Start of Supplied text

In "On the Malice of Herodotus", Plutarch criticizes the historian Herodotus for all manner of prejudice and misrepresentation. It has been called the "first instance in literature of the slashing review". The 19th century English historian George Grote considered this essay a serious attack upon the works of Herodotus, and speaks of the "honourable frankness which Plutarch calls his malignity".

Plutarch makes some palpable hits, catching Herodotus out in various errors, but it is also probable that it was merely a rhetorical exercise, in which Plutarch plays devil's advocate to see what could be said against so favourite and well-known a writer. According to Barrow (1967), Herodotus's real failing in Plutarch's eyes was to advance any criticism at all of the city-states that saved Greece from Persia. Barrow concluded that "Plutarch is fanatically biased in favor of the Greek cities; they can do no wrong."

=== Other works ===
- Table-Talk (Συμποσιακά);
- Dinner of the Seven Sages.
- Dialogue on Love (Ερωτικος); Latin name = Amatorius.

== Early humanist editions ==
Erasmus of Rotterdam is credited with a prominent role in the dissemination of the Moralia since the early 1500s. He accessed the Moralia for the first time while being an assistant to Demetrius Ducas in Venice. He and Girolamo Aleandro served as the proofreaders of a Greek edition of the Moralia which was published by the Italian printer Aldus Manutius in March 1509. When Erasmus then left Venice for England, he took one book with him. He then began to translate it into Latin in Cambridge 1511. Erasmus published several chapters of the Moralia in England, until the complete Moralia with eight chapters was published in August 1514 in Basel by Johann Froben. By Jorge Leto it is suggested that six chapters were published earlier in late 1513 or early 1514 by Badius Ascensius. The translation of Erasmus saw five editions printed by Froben between 1514 and 1520.

End of Supplied text
Start of Data under study

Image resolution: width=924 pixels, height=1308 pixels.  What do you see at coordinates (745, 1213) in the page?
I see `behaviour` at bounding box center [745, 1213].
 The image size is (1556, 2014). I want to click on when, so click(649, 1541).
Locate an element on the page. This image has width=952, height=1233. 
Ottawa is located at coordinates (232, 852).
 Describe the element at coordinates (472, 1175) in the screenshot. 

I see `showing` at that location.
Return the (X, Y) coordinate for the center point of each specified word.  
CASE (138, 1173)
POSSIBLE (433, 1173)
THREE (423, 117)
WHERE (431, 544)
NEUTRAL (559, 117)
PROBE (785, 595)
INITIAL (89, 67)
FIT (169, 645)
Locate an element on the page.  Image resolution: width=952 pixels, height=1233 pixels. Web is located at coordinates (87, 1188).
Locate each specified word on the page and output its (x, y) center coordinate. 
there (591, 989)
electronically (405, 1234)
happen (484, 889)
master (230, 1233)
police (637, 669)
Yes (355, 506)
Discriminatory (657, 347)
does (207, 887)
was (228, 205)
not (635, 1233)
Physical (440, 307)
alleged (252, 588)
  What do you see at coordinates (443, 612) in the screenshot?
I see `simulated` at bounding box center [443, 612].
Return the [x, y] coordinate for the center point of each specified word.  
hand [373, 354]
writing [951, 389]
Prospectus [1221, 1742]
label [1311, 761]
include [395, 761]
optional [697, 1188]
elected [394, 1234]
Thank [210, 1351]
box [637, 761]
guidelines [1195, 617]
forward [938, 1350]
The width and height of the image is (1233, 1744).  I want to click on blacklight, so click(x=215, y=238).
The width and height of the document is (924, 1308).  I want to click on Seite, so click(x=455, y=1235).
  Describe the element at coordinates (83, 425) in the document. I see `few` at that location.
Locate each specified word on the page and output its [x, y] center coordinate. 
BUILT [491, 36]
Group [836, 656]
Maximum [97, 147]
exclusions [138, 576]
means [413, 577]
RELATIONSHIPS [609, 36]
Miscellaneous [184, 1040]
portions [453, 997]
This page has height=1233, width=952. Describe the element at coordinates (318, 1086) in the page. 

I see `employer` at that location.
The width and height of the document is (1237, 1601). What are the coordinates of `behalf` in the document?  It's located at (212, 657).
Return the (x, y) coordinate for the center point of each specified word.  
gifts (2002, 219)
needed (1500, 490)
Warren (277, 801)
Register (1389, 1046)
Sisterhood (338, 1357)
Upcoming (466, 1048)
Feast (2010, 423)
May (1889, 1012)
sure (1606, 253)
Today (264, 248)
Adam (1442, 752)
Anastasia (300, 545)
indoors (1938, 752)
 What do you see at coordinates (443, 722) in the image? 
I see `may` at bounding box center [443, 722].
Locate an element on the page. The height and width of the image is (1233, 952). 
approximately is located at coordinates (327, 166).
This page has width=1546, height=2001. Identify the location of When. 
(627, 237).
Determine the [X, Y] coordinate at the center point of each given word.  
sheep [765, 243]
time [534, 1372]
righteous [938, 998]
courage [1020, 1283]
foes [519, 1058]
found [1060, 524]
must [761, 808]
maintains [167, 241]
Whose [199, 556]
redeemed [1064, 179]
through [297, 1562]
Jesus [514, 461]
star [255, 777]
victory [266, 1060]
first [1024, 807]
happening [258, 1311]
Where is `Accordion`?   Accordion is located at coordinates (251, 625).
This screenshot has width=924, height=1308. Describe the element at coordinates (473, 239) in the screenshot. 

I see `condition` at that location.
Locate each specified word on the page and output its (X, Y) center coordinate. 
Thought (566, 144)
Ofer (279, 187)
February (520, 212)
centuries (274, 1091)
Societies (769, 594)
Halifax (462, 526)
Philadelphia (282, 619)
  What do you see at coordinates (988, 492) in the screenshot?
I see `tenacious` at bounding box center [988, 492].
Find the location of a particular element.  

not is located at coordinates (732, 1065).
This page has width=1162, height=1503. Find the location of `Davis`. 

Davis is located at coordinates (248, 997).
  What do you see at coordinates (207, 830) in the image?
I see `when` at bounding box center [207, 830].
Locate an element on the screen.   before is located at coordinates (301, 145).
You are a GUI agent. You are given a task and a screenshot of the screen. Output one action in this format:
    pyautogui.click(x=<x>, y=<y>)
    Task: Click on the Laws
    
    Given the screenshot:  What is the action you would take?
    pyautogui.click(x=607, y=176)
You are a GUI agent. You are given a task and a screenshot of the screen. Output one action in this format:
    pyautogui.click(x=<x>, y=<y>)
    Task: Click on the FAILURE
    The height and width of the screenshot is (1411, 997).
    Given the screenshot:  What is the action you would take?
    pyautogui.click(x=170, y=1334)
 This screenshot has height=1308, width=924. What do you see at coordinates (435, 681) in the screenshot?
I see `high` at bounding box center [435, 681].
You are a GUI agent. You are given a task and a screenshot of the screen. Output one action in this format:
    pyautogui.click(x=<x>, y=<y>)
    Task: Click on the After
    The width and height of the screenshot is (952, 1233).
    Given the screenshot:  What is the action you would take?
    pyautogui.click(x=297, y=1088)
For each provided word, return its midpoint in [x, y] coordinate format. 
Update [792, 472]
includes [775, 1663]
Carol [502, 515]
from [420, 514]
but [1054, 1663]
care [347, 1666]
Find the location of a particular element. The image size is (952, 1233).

End of Data under study

• [Questions to answer]:
- A) From the Plutarch passage above, give again the part from "Plutarch makes some" up to and including "the Seven Sages.".
- B) Translate this sentence from the Plutarch passage into French: "He accessed the Moralia for the first time while being an assistant to Demetrius Ducas in Venice."
- C) Summarize the Plutarch passage in two sentences.

• [Solutions]:
- A)
Plutarch makes some palpable hits, catching Herodotus out in various errors, but it is also probable that it was merely a rhetorical exercise, in which Plutarch plays devil's advocate to see what could be said against so favourite and well-known a writer. According to Barrow (1967), Herodotus's real failing in Plutarch's eyes was to advance any criticism at all of the city-states that saved Greece from Persia. Barrow concluded that "Plutarch is fanatically biased in favor of the Greek cities; they can do no wrong."

=== Other works ===
- Table-Talk (Συμποσιακά);
- Dinner of the Seven Sages.

- B) Il a eu accès aux Moralia pour la première fois alors qu'il était l'assistant de Demetrius Ducas à Venise.

- C) In the essay "On the Malice of Herodotus," Plutarch attacks Herodotus for prejudice and misrepresentation, though the essay may have been merely a rhetorical exercise, and Barrow held that Plutarch's real objection was to any criticism of the Greek city-states that saved Greece from Persia. Erasmus helped spread the Moralia from the early 1500s by proofreading a Greek edition printed by Aldus Manutius in 1509 and translating the work into Latin, and Johann Froben published the complete Moralia in Basel in 1514.